En juin 1981, plusieurs subventions sur des produits de première nécessité connaissent une baisse très importante dans le cadre du programme d’ajustement structurel voulu par la Banque mondiale et par le Fonds monétaire international. L’effet de cette baisse est aggravé par une sécheresse persistante (le pays subit sa première vague de sécheresse de 1980 à 1984) et une très grande inflation (de l’ordre de 12,5 % en 1981). Après les hausses de prix, des émeutes éclatent à Casablanca. L’armée investit la ville, les chars assiègent les rues et les hélicoptères survolent la ville. L’état de siège est officiellement proclamé. Appelées «émeutes du pain», elles font officiellement  66 morts (200 selon l’opposition).  

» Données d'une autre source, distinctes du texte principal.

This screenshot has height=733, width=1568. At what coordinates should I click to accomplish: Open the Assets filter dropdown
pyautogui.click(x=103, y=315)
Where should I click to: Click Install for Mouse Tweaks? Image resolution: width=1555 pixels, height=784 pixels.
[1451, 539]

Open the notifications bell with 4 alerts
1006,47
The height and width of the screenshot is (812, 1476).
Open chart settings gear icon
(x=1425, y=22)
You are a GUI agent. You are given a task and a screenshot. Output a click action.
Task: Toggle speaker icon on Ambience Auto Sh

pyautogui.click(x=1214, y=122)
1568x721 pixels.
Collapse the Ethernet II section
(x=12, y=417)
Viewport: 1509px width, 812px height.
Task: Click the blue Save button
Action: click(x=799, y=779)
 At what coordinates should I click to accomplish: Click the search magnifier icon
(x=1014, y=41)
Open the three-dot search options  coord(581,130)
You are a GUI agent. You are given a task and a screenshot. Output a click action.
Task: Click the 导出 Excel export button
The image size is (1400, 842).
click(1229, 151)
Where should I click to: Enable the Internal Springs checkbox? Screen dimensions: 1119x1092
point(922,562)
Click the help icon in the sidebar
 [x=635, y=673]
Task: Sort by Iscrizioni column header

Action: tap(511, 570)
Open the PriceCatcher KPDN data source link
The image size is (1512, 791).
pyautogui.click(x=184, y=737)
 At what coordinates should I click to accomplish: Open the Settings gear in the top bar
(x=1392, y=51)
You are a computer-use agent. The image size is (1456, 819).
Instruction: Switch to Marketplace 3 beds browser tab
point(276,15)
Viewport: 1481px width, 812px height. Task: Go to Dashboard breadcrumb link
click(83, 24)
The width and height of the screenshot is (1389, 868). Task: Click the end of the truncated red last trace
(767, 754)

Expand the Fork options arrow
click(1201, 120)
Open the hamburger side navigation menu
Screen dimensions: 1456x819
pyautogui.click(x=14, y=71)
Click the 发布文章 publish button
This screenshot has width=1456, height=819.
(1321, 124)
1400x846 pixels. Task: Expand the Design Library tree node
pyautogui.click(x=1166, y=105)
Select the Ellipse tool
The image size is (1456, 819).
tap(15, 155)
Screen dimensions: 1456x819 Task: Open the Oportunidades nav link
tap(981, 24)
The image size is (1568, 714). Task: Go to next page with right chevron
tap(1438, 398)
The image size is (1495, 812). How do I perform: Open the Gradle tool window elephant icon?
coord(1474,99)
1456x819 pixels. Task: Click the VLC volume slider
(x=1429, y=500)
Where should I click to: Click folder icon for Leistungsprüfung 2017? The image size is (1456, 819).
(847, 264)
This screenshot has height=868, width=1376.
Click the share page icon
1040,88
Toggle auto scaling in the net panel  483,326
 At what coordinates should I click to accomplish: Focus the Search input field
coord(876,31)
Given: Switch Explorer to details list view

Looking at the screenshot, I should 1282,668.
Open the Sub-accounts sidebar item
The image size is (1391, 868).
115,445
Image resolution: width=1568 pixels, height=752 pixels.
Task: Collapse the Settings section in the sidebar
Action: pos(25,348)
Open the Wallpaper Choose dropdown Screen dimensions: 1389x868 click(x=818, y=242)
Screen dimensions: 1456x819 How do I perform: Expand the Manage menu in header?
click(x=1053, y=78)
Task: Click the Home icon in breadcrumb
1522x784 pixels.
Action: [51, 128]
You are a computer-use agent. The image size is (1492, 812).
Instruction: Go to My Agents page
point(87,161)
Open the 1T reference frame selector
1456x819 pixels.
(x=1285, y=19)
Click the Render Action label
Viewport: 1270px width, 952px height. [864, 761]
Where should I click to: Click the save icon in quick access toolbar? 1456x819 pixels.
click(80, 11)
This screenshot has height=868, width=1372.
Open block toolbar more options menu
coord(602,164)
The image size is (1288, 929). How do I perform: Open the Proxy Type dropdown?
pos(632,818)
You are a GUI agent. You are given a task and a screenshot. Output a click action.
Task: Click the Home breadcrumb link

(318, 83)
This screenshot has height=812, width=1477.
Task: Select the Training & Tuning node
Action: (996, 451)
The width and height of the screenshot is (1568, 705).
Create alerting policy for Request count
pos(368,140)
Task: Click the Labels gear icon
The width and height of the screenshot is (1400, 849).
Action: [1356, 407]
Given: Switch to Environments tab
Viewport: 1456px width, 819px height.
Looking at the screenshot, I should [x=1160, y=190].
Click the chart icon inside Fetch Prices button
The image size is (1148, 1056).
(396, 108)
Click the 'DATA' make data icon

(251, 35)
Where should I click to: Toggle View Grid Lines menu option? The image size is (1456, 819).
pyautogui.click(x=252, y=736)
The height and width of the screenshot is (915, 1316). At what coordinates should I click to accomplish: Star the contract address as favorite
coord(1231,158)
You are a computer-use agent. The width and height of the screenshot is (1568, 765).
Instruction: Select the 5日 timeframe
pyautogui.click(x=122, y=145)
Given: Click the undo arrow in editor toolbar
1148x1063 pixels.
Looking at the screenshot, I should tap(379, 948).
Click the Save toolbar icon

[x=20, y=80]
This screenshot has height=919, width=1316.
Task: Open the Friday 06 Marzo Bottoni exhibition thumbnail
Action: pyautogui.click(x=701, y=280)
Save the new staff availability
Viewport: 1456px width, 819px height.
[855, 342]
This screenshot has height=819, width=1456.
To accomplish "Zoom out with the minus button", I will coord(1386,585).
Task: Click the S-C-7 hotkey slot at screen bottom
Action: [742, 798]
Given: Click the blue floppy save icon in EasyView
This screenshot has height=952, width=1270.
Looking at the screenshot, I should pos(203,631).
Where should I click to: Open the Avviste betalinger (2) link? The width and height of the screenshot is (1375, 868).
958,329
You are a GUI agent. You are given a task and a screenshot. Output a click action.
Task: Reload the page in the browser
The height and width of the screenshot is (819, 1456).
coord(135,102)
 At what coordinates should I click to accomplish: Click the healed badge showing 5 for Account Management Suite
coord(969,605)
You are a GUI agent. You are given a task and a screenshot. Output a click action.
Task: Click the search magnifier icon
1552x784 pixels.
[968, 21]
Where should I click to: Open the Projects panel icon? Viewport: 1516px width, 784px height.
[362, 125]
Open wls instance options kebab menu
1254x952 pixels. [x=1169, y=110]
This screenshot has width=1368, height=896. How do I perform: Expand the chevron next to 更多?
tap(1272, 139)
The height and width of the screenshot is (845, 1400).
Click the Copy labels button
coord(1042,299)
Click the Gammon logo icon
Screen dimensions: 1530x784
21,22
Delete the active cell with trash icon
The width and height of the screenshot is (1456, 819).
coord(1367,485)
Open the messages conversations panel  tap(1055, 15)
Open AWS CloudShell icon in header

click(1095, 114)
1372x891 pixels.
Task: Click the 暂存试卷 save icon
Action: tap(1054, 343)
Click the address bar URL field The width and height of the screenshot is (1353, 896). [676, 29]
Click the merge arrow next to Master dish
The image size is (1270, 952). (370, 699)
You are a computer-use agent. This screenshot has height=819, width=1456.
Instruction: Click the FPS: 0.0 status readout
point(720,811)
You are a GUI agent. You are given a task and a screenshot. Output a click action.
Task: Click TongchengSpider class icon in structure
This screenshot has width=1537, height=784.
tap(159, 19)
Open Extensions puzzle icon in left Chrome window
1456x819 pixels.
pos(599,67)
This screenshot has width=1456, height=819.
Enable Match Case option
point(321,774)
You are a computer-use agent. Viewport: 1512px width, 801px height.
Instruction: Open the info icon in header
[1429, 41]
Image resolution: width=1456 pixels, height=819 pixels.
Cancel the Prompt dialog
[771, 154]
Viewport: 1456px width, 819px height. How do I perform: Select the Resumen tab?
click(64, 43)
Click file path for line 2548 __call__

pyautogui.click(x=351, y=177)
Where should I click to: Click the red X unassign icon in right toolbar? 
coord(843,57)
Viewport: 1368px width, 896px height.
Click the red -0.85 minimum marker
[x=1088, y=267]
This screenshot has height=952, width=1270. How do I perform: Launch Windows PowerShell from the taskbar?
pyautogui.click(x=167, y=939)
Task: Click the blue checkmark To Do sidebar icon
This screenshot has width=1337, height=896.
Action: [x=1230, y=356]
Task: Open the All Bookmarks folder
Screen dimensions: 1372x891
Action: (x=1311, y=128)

■ Janvier 1984: De nouvelles émeutes éclatent dans le nord du pays, après la hausse des prix des denrées alimentaires. 29 morts sont à déplorer (plus de 150 selon l’opposition).

■ Septembre 1999: Fin de l’exil de Serfaty
Militant politique et opposant au régime du Roi Hassan II, Abraham Serfaty passe plus de 17 ans en prison. Après 8 ans d’exil, en septembre 1999, il est autorisé par le nouveau Roi Mohammed VI à rentrer au pays, et sa nationalité marocaine est reconnue officiellement et sans contestation possible.

■ Novembre 1999: Driss Basri limogé
Le puissant Ministre de l’Intérieur de Hassan II, en place depuis vingt ans, est limogé par le Roi Mohammed VI. Celui qui se qualifiait de «femme de ménage du gouvernement», a été remplacé en novembre 1999 à la tête du Département de l’Intérieur par Ahmed El Midaoui. Au lendemain de son limogeage, certains de ses détracteurs ont affirmé qu’«il y a quelque injustice à faire de lui le symbole de tous les maux qui accablent le Royaume, de la corruption, de l’omniprésence de l’appareil sécuritaire, sans parler d’élections aux résultats douteux...». Lui-même avait affirmé à plusieurs reprises qu’il n’allait pas «porter le chapeau des multiples dérapages que le Maroc a connus sous son Ministère».